In a recent decision from the Ontario Court of Appeal,1 an employee of 12 years was terminated without cause pursuant to the terms of his employment contract. The employment contract limited the employee to, among other things, 12 months’ pay upon termination, and the employer paid the employee accordingly. However, the employee took the position that he was entitled to more notice on the basis that the termination provision within his contract was unenforceable. In doing so, the employee relied upon the “changed substratum” doctrine (the “Doctrine“), which, in essence, means that an employee’s duties have expanded to the point where the original employment contract’s termination provisions are no longer binding. The employee was ultimately successful, and the employee received, among other things, 18 months’ pay rather than the 12 months’ pay his employment contract initially contemplated. The total award ended up exceeding $450,000.
The purpose of this article is to provide a general outline of the Doctrine as it applies in British Columbia, as well as a few tips on how employers can avoid the implications of having their employment contracts rendered unenforceable as a result of the same.
WHAT IS THE CHANGED SUBSTRATUM DOCTRINE AND WHEN DOES IT APPLY?

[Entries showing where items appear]
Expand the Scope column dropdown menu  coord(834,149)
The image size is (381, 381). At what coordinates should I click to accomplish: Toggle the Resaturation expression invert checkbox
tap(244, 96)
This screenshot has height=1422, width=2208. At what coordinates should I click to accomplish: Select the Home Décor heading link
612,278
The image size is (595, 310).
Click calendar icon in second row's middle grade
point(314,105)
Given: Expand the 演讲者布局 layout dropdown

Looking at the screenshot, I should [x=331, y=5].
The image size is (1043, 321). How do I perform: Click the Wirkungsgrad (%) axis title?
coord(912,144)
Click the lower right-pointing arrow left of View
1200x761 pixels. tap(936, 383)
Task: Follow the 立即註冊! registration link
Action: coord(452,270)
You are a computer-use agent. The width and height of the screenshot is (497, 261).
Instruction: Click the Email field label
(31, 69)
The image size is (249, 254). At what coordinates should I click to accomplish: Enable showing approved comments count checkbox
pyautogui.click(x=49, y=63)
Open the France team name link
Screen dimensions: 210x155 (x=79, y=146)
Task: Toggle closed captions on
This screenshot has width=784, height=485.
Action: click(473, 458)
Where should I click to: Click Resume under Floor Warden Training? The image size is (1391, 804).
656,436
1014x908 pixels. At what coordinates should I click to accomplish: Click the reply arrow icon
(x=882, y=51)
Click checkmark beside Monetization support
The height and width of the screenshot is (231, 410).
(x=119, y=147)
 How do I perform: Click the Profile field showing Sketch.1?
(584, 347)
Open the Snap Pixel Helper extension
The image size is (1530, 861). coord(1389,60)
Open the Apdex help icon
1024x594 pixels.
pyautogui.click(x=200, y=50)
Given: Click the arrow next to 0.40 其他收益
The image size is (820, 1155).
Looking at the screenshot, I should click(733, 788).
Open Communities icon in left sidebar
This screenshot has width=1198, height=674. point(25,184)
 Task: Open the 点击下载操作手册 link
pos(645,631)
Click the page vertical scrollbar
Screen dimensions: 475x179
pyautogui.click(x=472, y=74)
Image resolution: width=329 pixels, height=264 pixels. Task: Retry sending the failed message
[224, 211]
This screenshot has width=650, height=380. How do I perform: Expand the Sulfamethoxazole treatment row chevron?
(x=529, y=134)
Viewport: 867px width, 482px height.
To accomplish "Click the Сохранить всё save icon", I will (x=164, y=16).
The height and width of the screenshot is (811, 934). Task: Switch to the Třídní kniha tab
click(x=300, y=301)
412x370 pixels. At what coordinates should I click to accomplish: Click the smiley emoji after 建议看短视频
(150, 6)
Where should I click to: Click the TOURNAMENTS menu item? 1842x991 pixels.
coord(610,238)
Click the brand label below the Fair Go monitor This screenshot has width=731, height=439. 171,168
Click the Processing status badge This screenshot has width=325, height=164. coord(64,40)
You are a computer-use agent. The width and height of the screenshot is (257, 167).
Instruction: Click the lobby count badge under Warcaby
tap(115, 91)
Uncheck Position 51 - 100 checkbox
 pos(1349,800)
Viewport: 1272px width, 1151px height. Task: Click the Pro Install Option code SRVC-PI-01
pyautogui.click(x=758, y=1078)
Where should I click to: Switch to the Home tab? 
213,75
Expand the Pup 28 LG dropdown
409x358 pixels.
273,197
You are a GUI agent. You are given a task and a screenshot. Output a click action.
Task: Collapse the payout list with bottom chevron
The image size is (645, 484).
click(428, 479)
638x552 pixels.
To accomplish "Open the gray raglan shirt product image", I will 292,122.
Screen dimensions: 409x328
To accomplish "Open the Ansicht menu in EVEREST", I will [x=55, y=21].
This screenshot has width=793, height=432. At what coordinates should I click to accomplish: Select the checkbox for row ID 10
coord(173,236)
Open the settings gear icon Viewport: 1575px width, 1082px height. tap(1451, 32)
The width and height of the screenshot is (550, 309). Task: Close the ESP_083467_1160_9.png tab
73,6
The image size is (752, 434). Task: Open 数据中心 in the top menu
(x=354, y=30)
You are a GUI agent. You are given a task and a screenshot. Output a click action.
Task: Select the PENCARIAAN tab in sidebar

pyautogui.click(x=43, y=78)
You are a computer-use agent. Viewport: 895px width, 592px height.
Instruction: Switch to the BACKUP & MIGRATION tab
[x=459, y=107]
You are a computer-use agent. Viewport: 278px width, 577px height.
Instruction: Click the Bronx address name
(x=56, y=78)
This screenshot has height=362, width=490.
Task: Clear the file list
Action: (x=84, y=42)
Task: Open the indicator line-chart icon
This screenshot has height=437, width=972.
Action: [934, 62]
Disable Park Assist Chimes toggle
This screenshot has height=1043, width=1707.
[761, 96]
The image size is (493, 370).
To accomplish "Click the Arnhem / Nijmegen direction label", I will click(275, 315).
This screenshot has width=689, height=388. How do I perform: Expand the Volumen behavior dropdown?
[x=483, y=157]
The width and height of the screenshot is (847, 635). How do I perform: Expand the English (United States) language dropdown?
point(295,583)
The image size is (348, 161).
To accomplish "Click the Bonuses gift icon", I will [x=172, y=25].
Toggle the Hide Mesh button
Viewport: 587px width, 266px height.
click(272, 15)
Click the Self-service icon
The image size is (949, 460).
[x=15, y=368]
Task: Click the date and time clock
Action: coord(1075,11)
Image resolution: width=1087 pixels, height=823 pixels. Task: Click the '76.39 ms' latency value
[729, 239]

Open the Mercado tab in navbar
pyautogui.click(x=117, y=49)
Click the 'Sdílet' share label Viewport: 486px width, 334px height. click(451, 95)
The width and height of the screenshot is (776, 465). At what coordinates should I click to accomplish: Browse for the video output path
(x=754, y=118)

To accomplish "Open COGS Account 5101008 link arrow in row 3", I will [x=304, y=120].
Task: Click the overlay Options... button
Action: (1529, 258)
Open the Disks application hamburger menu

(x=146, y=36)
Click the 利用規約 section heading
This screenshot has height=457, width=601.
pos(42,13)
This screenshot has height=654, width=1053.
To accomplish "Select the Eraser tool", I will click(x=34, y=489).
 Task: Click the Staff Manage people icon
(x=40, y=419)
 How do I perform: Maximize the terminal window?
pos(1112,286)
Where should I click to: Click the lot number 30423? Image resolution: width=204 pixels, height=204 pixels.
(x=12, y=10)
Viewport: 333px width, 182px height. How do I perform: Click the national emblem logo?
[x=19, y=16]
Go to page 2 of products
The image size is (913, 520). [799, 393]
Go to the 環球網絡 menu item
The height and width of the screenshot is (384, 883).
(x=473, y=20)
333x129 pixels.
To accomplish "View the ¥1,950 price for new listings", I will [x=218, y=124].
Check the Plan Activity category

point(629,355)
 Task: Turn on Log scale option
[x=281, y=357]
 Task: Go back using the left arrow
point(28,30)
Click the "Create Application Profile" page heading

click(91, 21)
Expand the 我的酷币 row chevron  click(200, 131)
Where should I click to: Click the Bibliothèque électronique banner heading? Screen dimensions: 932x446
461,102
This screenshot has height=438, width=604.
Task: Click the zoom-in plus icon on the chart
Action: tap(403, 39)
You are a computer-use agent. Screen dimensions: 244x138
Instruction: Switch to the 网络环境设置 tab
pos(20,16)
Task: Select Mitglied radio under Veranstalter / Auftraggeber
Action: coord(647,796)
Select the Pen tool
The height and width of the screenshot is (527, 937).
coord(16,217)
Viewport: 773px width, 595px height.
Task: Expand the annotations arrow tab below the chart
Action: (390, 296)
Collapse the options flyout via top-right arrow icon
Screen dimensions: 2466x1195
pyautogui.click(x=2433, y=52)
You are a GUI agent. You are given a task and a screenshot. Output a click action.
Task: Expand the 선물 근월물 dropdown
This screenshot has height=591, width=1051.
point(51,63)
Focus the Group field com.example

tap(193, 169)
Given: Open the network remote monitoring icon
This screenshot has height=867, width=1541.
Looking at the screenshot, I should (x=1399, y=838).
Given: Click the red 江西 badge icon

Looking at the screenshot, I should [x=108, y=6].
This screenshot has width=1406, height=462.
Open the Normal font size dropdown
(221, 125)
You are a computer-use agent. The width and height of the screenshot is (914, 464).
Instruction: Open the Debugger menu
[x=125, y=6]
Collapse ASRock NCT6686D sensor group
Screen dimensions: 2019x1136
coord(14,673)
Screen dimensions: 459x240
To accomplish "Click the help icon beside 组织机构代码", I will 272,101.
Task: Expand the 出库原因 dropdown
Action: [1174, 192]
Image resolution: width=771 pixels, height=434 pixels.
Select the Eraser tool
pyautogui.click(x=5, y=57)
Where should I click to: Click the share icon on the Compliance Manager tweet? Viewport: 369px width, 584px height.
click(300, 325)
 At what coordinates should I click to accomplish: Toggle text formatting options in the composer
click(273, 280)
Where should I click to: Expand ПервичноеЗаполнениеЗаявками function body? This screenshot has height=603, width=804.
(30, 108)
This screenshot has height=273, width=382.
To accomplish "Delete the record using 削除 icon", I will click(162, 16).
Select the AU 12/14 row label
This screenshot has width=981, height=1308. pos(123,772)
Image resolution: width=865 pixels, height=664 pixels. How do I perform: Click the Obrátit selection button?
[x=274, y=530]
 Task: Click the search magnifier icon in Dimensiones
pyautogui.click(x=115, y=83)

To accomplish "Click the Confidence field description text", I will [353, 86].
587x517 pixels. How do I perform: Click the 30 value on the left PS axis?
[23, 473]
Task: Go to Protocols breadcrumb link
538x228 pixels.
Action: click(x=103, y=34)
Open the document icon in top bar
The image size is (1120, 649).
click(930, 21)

_Task list:_
A. In the employment law article, how many months' pay did the employee ultimately receive?
B. Reproduce the employment law article's text, beginning at the words "The purpose of" and stopping after "DOES IT APPLY?".
The data has no part in this work.

_Solutions by task:_
A. 18 months' pay.

B.
The purpose of this article is to provide a general outline of the Doctrine as it applies in British Columbia, as well as a few tips on how employers can avoid the implications of having their employment contracts rendered unenforceable as a result of the same.
WHAT IS THE CHANGED SUBSTRATUM DOCTRINE AND WHEN DOES IT APPLY?